Lakuna terdiam sebelum kemudian menarik napas. "Untuk yang kemarin, saya meminta maaf." Perempuan itu sedikit membungkuk.

Panacea terdiam. Namun, itu tak bertahan lama karena tawa kecil keluar dari sela bibirnya. Lakuna mengangkat wajahnya segera.

"Gak apa - apa. Aku baik - baik aja, Asha."

Mungkin itu hanya sebuah kalimat biasa namun itu berefek besar terhadap Lakuna. Buktinya, pupil mata perempuan itu melebar. Entah karena terkejut atau tertegun, mulut perempuan itu tertutup rapat. Jantungnya berdetak kencang.

"Lakuna?"

Lakuna terlalu lama terdiam sehingga ia tersentak kala sebuah tangan menepuk bahu kanannya. Kedua matanya berkedip berkali - kali setelah sadar. Matanya bergulir menatap Atsa lalu menatap Panacea yang juga sedang menatapnya dengan ekspresi bingung.

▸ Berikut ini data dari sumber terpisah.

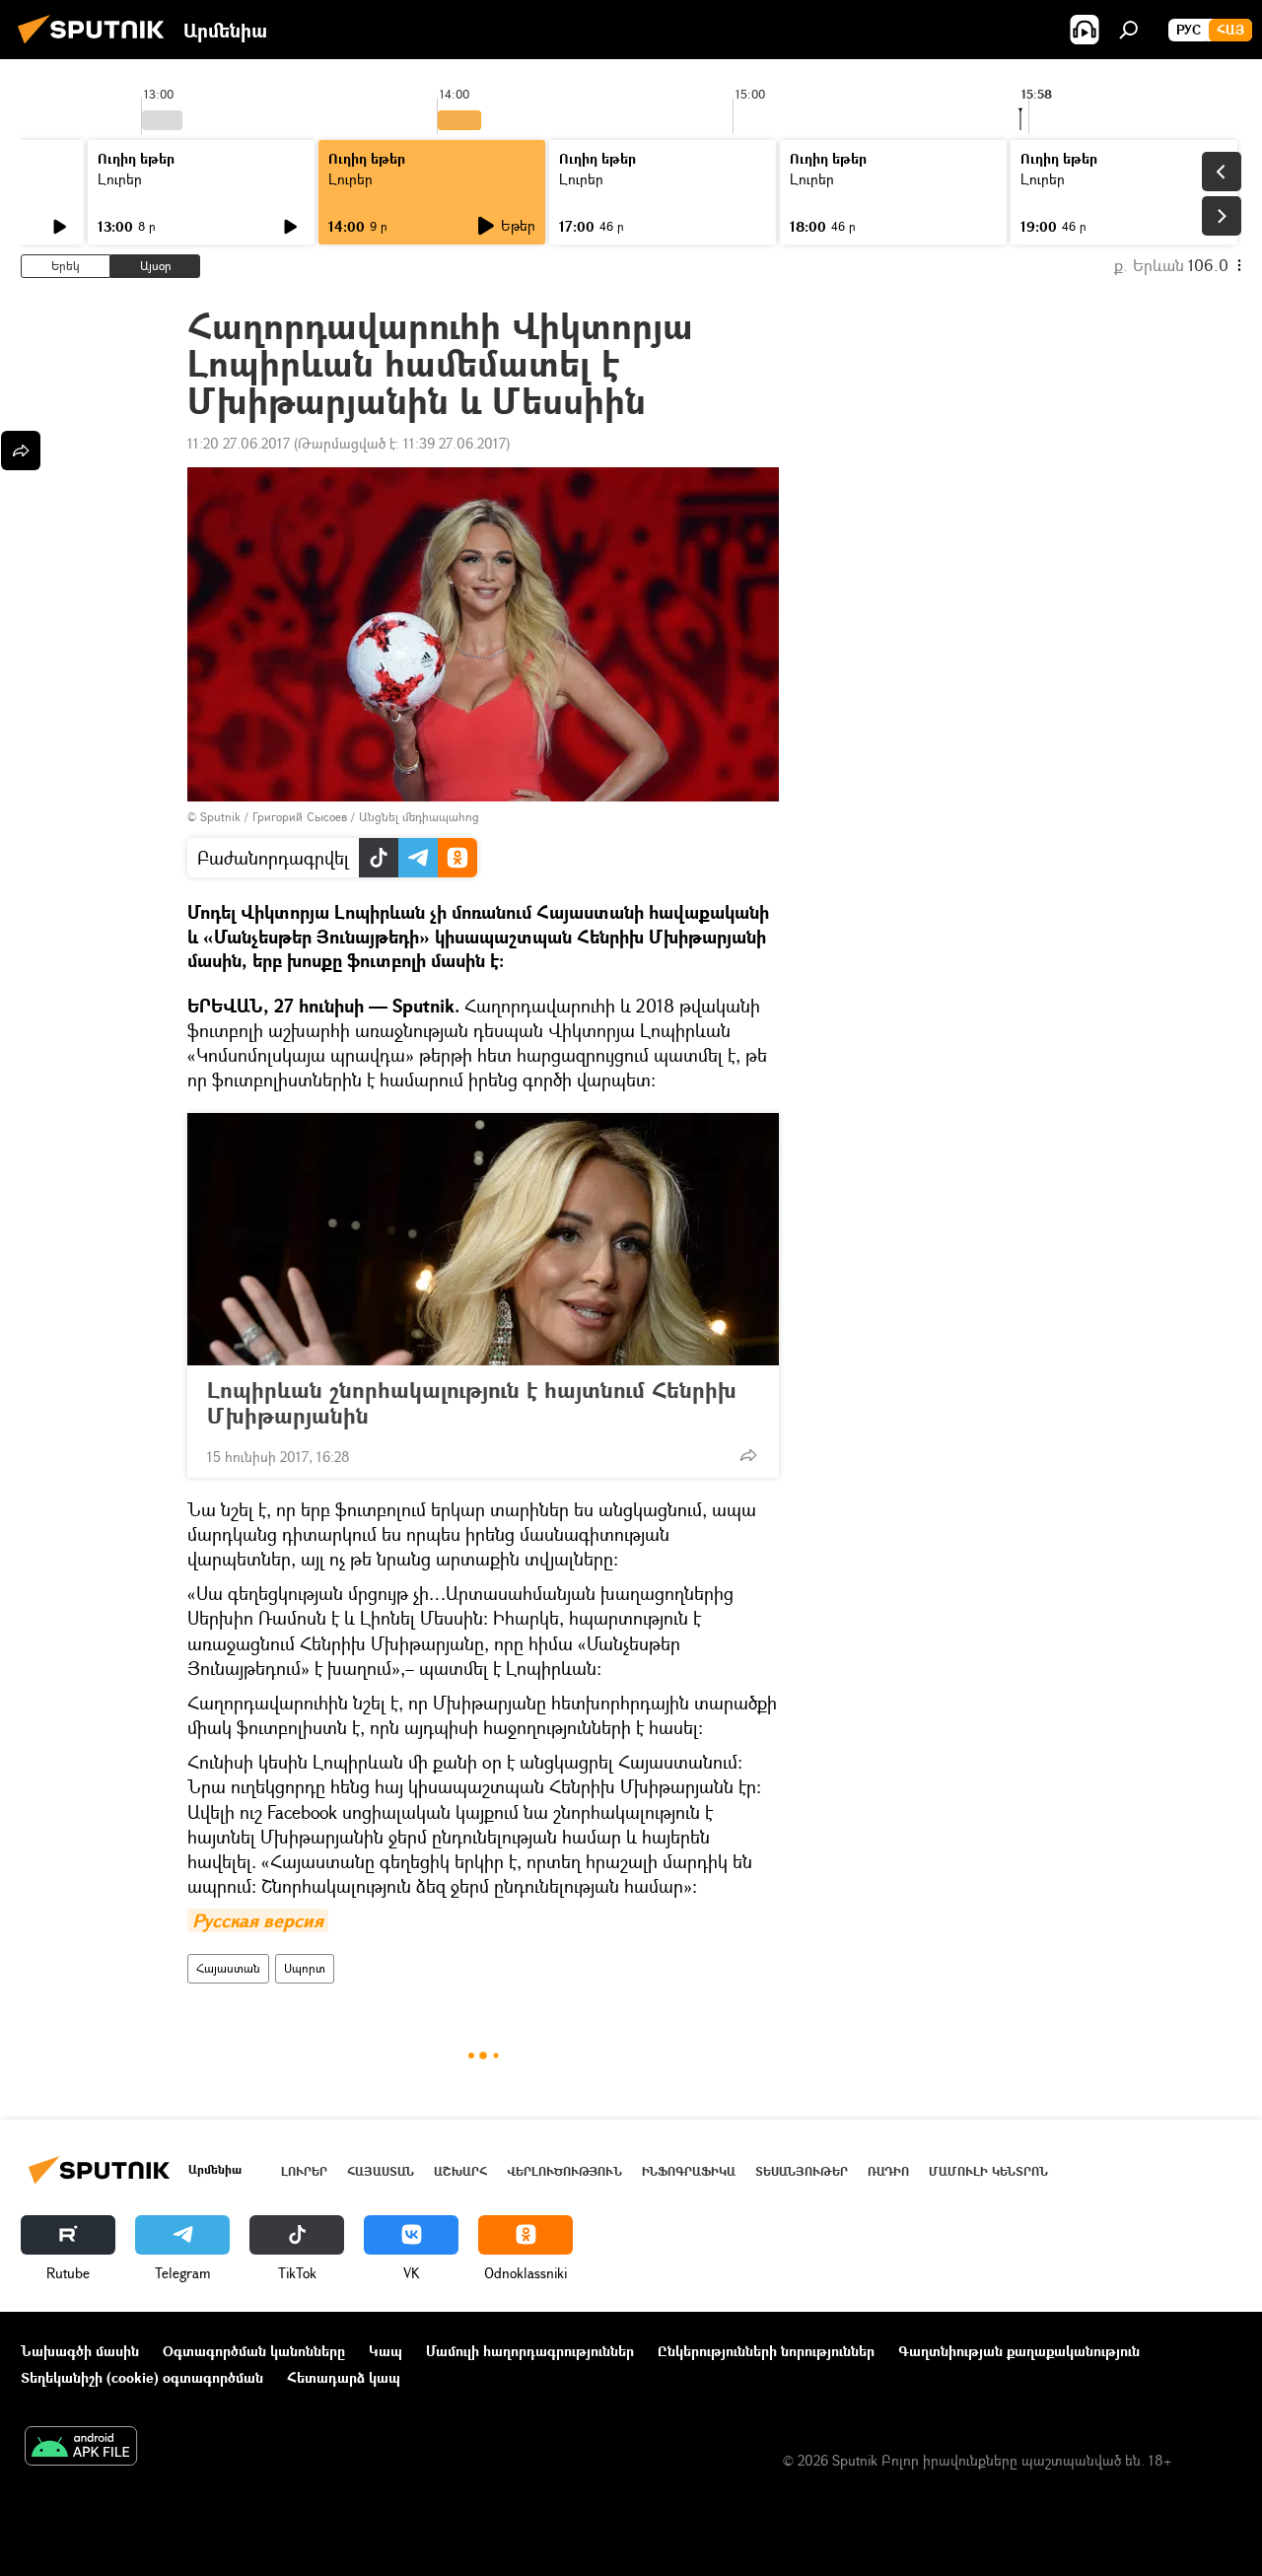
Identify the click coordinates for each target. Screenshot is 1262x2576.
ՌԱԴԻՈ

"T-terim k-kasih!" Lakuna mengucapkan dua kata itu dengan terbata - bata sebelum berbalik meninggalkan mereka semua.

Tanpa perempuan itu ketahui, pipinya sedikit memerah. Ke sepuluh jarinya yang bersembunyi di balik lengan jaket warna hitam miliknya, mengepal. Tangan itu sedikit gemetar karena baru saja mengalami sebuah sensasi yang tak pernah ia rasakan sebelumnya, begitu asing.

Sedangkan di tempat lain, Panacea merasa aneh dengan Lakuna yang tiba - tiba pergi tapi ia tak terlalu peduli karena tak paham. Sedangkan Atsa yang memandangi punggung Lakuna yang perlahan menghilang dari pandangannya, menipiskan bibir tebalnya. Mungkin orang lain tak sadar, tetapi jika lebih pokus, kedua tangan laki - laki itu terkepal serta rahang yang mengeras. Bibir bervolume itu perlahan terbuka, menggumamkan sebuah kalimat yang hanya ia seorang mendengarnya.

"Jangan. Jangan jatuh cinta Lakuna."

***

Kegiatan belajar berjalan dengan baik dan tenang. Semua pelajar pokus ke arah guru yang sedang menjelaskan materi di depan papan tulis. Namun, itu tak berlangsung lama ketika suara bel tanda istirahat, berbunyi nyaring. Ntah dari kelas mana, sorakan kegembiraan terdengar samar - samar seolah mereka baru saja lepas dari sebuah penjara.